Stored records
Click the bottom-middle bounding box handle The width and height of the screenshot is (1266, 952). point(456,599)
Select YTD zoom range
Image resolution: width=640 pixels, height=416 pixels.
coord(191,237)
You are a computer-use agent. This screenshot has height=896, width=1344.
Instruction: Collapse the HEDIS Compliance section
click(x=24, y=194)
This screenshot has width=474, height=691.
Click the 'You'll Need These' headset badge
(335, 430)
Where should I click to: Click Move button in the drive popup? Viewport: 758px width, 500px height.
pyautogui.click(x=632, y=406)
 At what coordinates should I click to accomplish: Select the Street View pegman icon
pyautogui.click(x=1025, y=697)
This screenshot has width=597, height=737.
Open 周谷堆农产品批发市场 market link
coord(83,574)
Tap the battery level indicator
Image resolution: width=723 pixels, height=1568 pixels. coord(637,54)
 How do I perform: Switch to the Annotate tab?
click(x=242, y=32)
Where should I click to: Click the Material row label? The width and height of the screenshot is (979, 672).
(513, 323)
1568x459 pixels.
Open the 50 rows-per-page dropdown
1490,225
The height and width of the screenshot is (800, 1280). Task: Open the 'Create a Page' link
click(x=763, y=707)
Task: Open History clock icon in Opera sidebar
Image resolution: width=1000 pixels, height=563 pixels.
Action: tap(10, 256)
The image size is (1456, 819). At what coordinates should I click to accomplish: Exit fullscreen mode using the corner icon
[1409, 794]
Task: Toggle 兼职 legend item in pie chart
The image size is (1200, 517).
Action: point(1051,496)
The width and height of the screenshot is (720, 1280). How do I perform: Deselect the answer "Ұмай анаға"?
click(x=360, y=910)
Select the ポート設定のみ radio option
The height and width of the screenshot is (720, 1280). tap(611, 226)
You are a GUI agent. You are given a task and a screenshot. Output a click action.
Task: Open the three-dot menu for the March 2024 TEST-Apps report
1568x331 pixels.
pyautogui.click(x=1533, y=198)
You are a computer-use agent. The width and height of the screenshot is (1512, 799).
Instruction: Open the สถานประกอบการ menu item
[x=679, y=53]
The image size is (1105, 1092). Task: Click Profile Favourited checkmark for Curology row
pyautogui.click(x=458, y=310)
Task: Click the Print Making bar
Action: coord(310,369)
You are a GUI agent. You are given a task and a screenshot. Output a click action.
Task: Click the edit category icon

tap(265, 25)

#### [EXERCISE DETAILS]
Your task is to return each line of the data above that contains the string "This".

#### [EXERCISE OUTPUT]
You are a computer-use agent. This screenshot has height=896, width=1344.
This screenshot has width=474, height=691.
This screenshot has width=597, height=737.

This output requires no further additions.